Insurer Owes Duty of Good Faith, but Not Fiduciary Duty

11 mars 2014

( Disponible en anglais seulement )

Garneau v. Industrial Alliance 2014 ONSC 1495

Ms. Garneau was approved for LTD benefits.   She then took a medical retirement.  Her LTD insurer was not aware that Ms. Garneau began to receive a medical retirement pension, which was an off-set under the LTD policy.  Her insurer learned of the pension five years after Ms. Garneau began to receive it.  As a result there was an over payment of LTD benefits in excess of $114,000.  The insurer reduced the amount of LTD benefits it was paying to Ms. Garneau to recover the overpayment.  Ms.
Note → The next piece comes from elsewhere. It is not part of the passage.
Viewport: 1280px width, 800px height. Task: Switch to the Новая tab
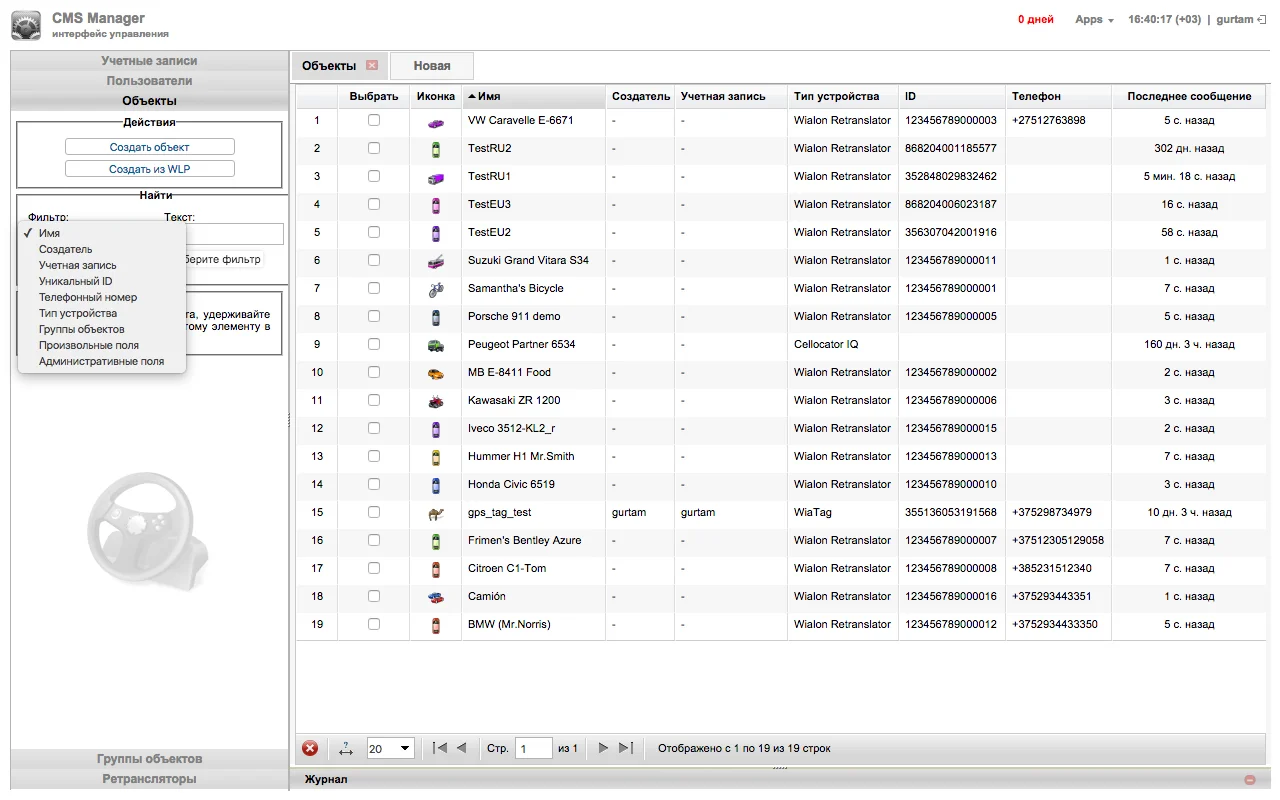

Garneau commenced an action seeking, among other things, damages for breach of fiduciary duty.  The insurer brought a summary judgment motion seeking to have the action dismissed. 
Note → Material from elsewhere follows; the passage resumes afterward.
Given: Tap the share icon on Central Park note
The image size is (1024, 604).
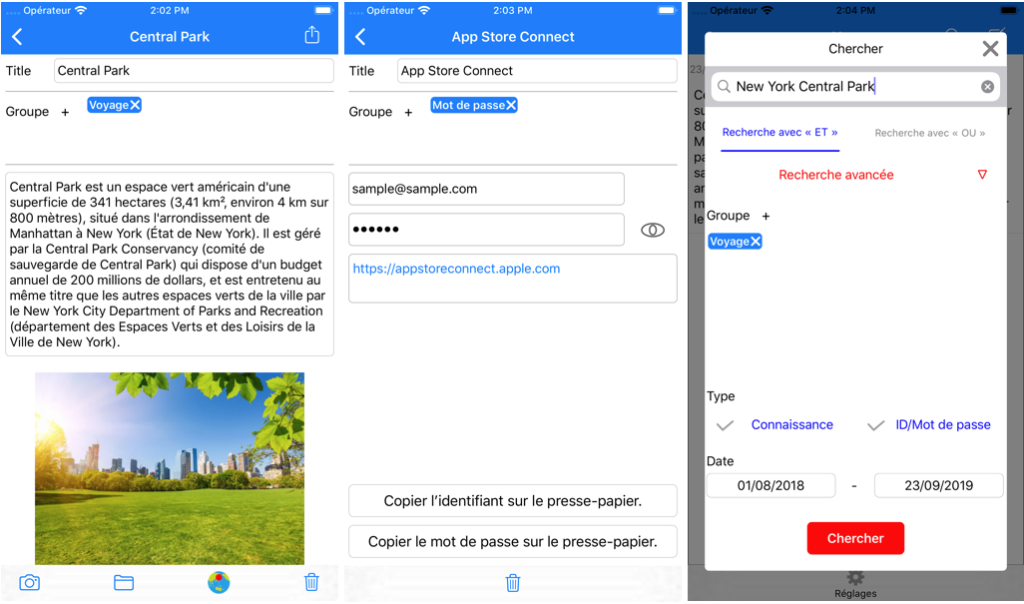Looking at the screenshot, I should [312, 36].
The decision deals with several issues, but on the issue of whether the insurer owed Ms. Garneau a fiduciary duty, Justice Smith relied on the Ontario Court of Appeal decision in Plaza Fiberglass v. Cardinal Insurance, [1994] 18 O.R. (3d) 633, and held the insurer was not in a fiduciary relationship with Ms. Garneau, “but rather in a relationship of an insurer and an insured and owed…a duty of utmost good faith.”